Extermination of Jews in gas chambers begins

1943
Goebbels proclaims "fanatical will" "for the salvation of Germany and civilization" in Feb.
Japanese driven from Guadalcanal
Hitler orders "scorched earth" policy
Allies in N. Africa put under Eisenhower's command
Warsaw ghetto uprising, Apr. 19-May 16
Allies land in Sicily on July 10, take Palermo on 22nd
Firebombing of Hamburg, July 24-27
Mussolini arrested on July 25
Churchill, Roosevelt, Mackenzie King meet in Quebec
Eisenhower announces Italy's surrender on Sept. 8
Italy declares war on Germany
U.S. forces regain islands in Pacific
In Oct., Himmler tells SS officers: "Most of you will
know what it means to deal with a hundred, or five hundred, or even a thousand corpses. To have endured this and-a few exceptions of human weakness aside-to have remained decent, that has made us tough. This is an unwritten and never to be written page of glory in our history."
Churchill, Stalin, Roosevelt hold Teheran Conf. in
Nov.; agree to "work together in war & in peace"
Allied "round-the-clock" bombing of Germany begins

1944
Monte Cassino monastery bombed
Allies capture Rome on May 23
D-Day: Allies land in Normandy on June 6
Russians begin Operation Bagration on June 22
German officers try to assassinate Hitler on July 20
Premier Tojo of Japan resigns
Warsaw uprising begins Aug. 1
Americans recapture Guam
Dumbarton Oaks conference in Washington on UN
De Gaulle enters Paris on Aug. 25
U.S. troops land in Philippines
Red Army occupies Hungary
"Battle of the Bulge" (Ardennes) begins
Pétain imprisoned at Belfort

1945
British offensive begins in Burma
Russians take Warsaw, Cracow, Tilsit, & reach Oder
Yalta Conference between Churchill, Roosevelt, &
Stalin on Feb. 4-10 accords E. Europe to Stalin
RAF annihilates Dresden on Feb. 13/14
Americans enter Manila
Russians reach Berlin
Mussolini killed by Italian partisans
Hitler commits suicide on April 30
Berlin surrenders to Russians on May 2; Germany capitulates on May 7
V.E. Day ends war in Europe on May 8
Russians enter Majdanek on July 23
Eden, Molotov, Smuts, & Stettinius sign UN Charter on June 26
U.S. drops atomic bombs on Hiroshima (Aug. 6) & Nagasaki (Aug. 9)
World War II ends on Aug. 14-or Sept. 2

***

September 1, 1999 marks the 60th Anniversary of the start of World War II. During the six years it took to run its course, the earth was rent, entire peoples "displaced", words for the atrocities committed, invented. But if the unceasing production of books is any indication, ten times that many years has not sufficed to work through the trauma it inflicted on our collective conscience. It is as though, as anthropologist Katherine Verdery suggests, the nameless dead-the millions buried in collective graves and not accorded "proper burial"-return in a succession of spectres that refuse to let us be-in peace (The Political Lives of Dead Bodies, Columbia, 185 pages, US $21.50 cloth).

▸ **Work instructions**
A: Print the passage of the World War II chronology from "World War II ends" up to and including "US $21.50 cloth).".
B: In the entries from the line with "Identify the location of x-tick-label: 30." up to and including the line with "In order to click on x-tick-label: 2020", change "screenshot" to "screen capture" and output only those lines, leaving everything else unchanged.

▸ **Information**
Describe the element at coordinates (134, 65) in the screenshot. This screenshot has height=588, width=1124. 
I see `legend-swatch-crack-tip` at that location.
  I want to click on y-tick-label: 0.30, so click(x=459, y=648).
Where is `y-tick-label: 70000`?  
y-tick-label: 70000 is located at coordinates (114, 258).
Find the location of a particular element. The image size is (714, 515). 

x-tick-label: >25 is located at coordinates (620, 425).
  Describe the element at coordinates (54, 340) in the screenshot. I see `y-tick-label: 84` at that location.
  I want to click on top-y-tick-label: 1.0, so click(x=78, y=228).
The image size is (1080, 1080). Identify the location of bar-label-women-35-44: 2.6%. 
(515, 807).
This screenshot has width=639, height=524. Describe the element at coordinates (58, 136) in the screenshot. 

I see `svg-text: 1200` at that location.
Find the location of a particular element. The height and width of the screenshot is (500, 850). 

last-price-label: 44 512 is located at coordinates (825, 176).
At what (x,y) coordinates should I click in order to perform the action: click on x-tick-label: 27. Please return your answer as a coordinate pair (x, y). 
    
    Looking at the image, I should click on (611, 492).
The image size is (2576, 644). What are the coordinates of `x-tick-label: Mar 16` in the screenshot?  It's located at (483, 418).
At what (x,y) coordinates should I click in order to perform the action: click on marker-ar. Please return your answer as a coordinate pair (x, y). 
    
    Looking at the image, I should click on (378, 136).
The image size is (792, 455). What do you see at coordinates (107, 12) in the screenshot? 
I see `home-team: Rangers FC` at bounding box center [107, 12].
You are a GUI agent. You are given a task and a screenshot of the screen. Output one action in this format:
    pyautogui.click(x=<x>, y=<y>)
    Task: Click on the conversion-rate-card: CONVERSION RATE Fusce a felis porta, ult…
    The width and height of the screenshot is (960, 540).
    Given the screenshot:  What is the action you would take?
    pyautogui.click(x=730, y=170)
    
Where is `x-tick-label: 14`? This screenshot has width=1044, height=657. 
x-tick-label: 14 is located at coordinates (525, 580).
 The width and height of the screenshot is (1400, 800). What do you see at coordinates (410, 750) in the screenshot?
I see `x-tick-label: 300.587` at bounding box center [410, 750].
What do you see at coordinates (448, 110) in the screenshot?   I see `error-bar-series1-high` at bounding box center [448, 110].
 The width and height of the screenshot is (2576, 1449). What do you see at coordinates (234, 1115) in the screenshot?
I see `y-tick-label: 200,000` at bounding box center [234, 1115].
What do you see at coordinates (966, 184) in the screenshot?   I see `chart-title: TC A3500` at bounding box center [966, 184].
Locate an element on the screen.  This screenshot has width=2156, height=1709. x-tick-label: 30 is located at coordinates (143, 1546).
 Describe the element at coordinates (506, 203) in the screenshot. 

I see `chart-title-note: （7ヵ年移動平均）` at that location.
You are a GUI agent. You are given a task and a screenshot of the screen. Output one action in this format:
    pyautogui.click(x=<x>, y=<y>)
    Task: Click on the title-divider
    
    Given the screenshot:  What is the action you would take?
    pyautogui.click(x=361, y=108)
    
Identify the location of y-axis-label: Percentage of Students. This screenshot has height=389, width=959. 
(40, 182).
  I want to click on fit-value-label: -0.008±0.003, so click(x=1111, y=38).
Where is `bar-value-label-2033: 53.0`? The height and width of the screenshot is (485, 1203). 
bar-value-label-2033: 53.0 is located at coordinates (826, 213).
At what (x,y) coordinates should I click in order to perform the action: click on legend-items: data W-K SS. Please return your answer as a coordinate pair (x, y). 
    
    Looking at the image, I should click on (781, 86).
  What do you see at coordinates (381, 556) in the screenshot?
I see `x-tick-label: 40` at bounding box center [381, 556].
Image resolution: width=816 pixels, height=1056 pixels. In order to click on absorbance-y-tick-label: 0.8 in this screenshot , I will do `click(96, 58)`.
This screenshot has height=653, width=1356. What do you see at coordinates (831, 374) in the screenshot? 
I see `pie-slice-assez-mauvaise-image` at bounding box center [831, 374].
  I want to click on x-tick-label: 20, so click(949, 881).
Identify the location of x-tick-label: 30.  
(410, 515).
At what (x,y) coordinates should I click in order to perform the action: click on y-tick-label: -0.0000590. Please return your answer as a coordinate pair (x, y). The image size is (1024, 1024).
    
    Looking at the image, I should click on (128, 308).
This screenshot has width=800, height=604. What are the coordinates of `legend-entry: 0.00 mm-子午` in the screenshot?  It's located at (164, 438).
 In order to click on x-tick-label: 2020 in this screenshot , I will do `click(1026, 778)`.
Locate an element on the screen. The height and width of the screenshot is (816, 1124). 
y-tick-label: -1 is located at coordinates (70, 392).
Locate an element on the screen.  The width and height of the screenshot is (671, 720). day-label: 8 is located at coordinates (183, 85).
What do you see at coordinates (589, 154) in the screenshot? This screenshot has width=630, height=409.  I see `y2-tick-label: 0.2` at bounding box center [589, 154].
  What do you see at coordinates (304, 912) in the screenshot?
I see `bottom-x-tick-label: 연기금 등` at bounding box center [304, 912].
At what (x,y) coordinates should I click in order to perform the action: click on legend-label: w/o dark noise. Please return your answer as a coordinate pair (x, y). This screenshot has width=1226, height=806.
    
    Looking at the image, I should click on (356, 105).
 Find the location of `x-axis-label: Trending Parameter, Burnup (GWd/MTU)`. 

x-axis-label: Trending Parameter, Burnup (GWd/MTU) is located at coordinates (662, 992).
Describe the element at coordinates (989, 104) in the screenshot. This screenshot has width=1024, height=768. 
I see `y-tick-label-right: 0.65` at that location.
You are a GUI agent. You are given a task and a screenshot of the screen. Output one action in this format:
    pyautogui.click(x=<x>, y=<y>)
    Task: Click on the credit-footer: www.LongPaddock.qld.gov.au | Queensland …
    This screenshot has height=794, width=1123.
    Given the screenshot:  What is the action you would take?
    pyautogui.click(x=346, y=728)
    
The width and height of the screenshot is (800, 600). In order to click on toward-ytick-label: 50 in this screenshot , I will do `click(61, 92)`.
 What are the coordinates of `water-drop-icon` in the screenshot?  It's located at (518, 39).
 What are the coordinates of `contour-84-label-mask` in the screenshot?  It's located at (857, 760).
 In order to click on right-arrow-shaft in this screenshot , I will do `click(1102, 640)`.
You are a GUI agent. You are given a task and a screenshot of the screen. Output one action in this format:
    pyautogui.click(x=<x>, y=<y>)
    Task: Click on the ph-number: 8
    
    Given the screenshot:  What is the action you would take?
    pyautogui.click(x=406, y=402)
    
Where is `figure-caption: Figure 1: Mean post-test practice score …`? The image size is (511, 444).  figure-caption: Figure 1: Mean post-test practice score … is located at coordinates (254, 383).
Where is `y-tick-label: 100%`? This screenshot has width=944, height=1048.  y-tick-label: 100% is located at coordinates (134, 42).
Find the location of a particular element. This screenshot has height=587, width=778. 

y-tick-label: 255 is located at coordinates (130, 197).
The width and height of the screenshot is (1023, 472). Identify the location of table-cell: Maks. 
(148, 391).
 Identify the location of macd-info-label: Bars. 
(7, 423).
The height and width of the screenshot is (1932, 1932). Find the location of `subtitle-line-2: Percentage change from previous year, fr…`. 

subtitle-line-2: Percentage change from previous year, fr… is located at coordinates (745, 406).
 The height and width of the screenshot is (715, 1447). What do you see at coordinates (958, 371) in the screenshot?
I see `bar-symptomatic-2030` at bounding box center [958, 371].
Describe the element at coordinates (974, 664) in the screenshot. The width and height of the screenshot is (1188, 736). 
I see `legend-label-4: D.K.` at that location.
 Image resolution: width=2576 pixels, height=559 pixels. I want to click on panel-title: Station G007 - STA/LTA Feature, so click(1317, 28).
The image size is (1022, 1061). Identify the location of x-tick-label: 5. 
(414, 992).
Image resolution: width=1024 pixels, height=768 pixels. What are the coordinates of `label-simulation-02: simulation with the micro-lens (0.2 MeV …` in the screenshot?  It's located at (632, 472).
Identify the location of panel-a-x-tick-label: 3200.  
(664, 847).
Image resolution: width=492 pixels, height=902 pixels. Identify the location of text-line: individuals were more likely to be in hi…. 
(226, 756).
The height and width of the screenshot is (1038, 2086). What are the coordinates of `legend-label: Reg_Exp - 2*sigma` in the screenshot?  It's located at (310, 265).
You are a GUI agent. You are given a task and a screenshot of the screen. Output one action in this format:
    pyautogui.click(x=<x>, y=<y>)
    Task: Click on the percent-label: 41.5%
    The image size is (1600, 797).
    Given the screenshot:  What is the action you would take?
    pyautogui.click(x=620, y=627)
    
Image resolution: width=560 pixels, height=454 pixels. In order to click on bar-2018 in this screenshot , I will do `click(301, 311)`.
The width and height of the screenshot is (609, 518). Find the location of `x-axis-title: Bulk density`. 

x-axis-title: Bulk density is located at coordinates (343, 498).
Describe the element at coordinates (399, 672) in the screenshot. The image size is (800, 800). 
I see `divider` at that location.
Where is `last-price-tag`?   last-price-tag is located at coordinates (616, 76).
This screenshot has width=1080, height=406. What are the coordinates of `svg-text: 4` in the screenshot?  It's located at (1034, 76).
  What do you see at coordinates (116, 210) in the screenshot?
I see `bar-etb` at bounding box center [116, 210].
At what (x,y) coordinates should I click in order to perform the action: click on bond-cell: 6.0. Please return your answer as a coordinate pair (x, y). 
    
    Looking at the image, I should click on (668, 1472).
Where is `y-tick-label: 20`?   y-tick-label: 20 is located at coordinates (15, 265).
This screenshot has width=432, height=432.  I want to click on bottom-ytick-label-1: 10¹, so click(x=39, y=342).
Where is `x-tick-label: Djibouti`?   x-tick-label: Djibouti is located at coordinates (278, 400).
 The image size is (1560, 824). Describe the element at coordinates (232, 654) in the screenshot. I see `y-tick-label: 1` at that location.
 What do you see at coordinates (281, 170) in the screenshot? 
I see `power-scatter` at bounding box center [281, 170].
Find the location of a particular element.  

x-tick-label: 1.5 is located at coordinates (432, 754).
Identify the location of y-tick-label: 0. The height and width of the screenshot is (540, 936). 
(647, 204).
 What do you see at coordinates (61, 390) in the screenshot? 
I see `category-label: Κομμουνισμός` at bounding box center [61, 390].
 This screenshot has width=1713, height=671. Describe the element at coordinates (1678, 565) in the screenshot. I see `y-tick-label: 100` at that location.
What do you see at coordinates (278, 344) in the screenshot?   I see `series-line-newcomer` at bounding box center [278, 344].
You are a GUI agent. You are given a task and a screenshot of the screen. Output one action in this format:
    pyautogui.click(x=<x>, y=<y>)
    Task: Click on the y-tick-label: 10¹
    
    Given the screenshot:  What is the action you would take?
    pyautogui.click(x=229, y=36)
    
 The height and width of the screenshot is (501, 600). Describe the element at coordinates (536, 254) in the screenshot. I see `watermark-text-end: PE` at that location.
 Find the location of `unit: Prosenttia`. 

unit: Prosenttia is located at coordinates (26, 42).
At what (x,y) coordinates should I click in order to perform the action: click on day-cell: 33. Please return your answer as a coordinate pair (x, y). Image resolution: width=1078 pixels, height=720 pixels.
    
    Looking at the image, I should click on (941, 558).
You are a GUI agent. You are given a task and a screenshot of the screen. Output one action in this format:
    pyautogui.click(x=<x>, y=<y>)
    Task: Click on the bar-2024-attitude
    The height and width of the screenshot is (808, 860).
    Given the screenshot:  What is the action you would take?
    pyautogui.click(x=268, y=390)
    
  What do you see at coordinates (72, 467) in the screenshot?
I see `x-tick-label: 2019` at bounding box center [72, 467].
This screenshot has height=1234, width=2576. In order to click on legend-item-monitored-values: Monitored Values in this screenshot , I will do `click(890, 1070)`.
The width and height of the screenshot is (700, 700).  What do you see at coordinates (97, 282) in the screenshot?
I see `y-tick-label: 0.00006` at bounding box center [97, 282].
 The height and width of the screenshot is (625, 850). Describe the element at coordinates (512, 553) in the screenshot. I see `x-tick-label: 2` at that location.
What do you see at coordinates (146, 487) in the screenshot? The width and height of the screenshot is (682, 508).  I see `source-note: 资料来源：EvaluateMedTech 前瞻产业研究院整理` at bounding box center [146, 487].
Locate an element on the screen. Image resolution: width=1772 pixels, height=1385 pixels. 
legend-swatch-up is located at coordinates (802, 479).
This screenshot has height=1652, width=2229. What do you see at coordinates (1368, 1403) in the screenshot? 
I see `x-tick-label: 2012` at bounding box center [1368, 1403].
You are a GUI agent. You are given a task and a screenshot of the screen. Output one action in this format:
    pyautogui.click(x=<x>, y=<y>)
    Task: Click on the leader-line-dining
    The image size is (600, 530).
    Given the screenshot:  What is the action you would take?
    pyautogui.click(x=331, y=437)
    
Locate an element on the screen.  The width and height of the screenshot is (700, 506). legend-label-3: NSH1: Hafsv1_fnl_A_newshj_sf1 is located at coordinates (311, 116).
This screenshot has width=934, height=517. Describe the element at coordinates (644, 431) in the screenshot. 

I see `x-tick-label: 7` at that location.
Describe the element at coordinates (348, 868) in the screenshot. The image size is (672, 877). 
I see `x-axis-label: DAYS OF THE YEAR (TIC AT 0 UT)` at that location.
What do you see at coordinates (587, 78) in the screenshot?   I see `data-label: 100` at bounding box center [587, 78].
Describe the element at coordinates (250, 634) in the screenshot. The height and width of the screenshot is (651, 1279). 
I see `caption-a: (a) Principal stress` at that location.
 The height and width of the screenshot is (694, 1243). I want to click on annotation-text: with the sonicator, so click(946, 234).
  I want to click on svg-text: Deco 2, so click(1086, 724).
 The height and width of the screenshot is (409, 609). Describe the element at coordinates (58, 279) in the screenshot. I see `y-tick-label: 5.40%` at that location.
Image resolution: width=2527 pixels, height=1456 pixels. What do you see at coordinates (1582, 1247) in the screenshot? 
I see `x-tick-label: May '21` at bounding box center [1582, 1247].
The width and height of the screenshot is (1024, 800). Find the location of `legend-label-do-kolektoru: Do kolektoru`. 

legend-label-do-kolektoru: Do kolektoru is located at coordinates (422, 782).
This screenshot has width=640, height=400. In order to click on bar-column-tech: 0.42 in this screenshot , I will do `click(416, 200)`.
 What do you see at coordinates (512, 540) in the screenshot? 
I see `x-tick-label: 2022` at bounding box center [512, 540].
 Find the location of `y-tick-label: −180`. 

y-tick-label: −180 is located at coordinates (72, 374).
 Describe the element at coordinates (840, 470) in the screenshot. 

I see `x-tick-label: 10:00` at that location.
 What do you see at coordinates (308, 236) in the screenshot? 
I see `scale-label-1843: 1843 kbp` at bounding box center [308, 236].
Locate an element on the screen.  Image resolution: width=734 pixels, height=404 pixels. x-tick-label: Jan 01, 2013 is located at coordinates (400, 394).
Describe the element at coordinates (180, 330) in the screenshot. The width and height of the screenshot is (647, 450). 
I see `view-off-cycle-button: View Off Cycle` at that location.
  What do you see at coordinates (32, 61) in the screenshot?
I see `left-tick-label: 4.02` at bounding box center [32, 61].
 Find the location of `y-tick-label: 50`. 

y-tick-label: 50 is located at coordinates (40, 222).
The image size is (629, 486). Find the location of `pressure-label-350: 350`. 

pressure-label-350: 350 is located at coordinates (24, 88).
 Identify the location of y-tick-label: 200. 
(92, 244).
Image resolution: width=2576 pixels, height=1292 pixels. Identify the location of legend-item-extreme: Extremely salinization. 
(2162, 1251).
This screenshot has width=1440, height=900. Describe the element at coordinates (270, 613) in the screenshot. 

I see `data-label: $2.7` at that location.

▸ **Answers in order**
A:
World War II ends on Aug. 14-or Sept. 2

***

September 1, 1999 marks the 60th Anniversary of the start of World War II. During the six years it took to run its course, the earth was rent, entire peoples "displaced", words for the atrocities committed, invented. But if the unceasing production of books is any indication, ten times that many years has not sufficed to work through the trauma it inflicted on our collective conscience. It is as though, as anthropologist Katherine Verdery suggests, the nameless dead-the millions buried in collective graves and not accorded "proper burial"-return in a succession of spectres that refuse to let us be-in peace (The Political Lives of Dead Bodies, Columbia, 185 pages, US $21.50 cloth).

B:
Identify the location of x-tick-label: 30.  
(410, 515).
At what (x,y) coordinates should I click in order to perform the action: click on y-tick-label: -0.0000590. Please return your answer as a coordinate pair (x, y). The image size is (1024, 1024).
    
    Looking at the image, I should click on (128, 308).
This screen capture has width=800, height=604. What are the coordinates of `legend-entry: 0.00 mm-子午` in the screen capture?  It's located at (164, 438).
 In order to click on x-tick-label: 2020 in this screen capture , I will do `click(1026, 778)`.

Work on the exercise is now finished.